After basking for a few moments, in the illumination of the “Aha moment” we’d had, it occurred to me that I’d recently heard a similar point of view. As I reflected on this, I realized it was what I’d heard about a new book called Common Ground – How to Stop the Partisan War That is Destroying America., by Cal Thomas and Bob Beckel. If these two, literally, political polar-opposites have come to this conclusion too, we’re more encouraged, we must be on to something!

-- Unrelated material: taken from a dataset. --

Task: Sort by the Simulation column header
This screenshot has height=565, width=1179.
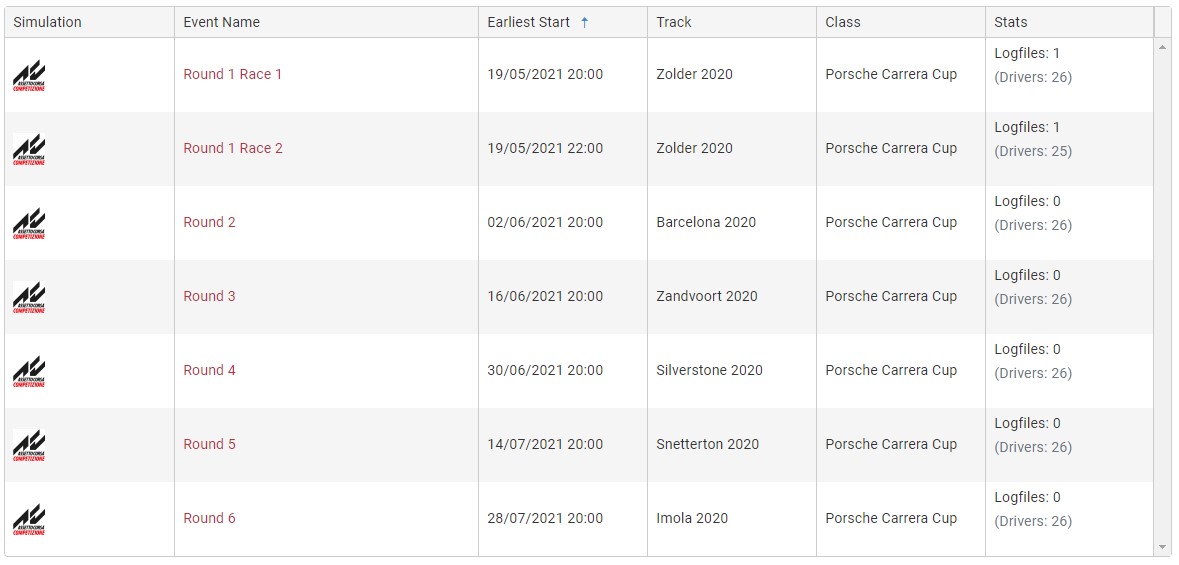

As a relative newcomer to considering Presidential politics, this all seemed to be a bit convoluted for Figgie. But I sensed it was sinking in and beginning to comfort him. As soon as we came to today’s conclusion, he wandered off to one of his favorite spots … the living room couch. There, he was able to look out and enjoy the sunny, though chilly, mid-December day. No doubt, it was that comforting view, along with the enlightened vision, resulting from our examination of today’s topic, that had him peacefully snoozing in no time. I was thankful he could do that so easily. He is such a good listener but I know that takes a lot out of him.